Spur zu den Tätern am Alexanderplatz

Spur zu den Tätern am Alexanderplatz

Vor zwei Wochen wurde ein 23-Jähriger am Berliner Alexanderplatz angeschossen, letztes Wochenende wurde der 20-jährige Johnny K. aus Spandau am gleichen Ort angepöbelt, dann angegriffen, geschlagen und getreten, so dass er schon am Ort des Geschehens reanimiert werden musste. Am Montag später erlag er seinen Hirnblutungen.
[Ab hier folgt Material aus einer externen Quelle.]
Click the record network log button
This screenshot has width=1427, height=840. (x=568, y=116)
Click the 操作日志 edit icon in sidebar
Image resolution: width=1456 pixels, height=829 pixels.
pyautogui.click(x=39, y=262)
Dieses brutale Verbrechen hat nicht nur Berlin erschüttert. Für Hinweise, die zur Ergreifung der Gruppe von sieben Tätern führen, wurde eine Belohnung in Höhe von 15.000 Euro ausgesetzt, nachdem die dreißig vorherigen Hinweise nicht zu Ergebnissen geführt hatten. Nunmehr hat die Polizei aufgrund einer Zeugenaussage eine erste vielversprechende Spur – der Name eines Täters sowie der Spitzname eines weiteren der insgesamt sieben Täter, die aus Wedding stammen sollen, ist nun bekannt, so dass die Kameraaufnahmen um den Alexanderplatz damit in Verbindung gebracht werden können und die Fahndung beginnen kann.

Es gibt Hinweise, dass die Tätergruppe und das Opfer sich zunächst in der Bar „Cancun“ auf einer Aftershowparty nach einem Konzert eines türkischen Sängers aufhielten, bevor es auf dem Alexanderplatz zu dem Verbrechen kam.

Angesichts der Brutalität der letzten Wochenenden stellt sich die Frage, ob die Berliner Polizei sich den Stellenabbau von 249 Polizistenposten leisten kann, da ohnehin schon rund 230 Beamte zu wenig vorhanden sind. Es ist nun auch im Gespräch, eine mobile Wache für den Alexanderplatz abzustellen. Wowereit rief die Berliner Bürger ebenfalls zum Kampf gegen Gewalt auf.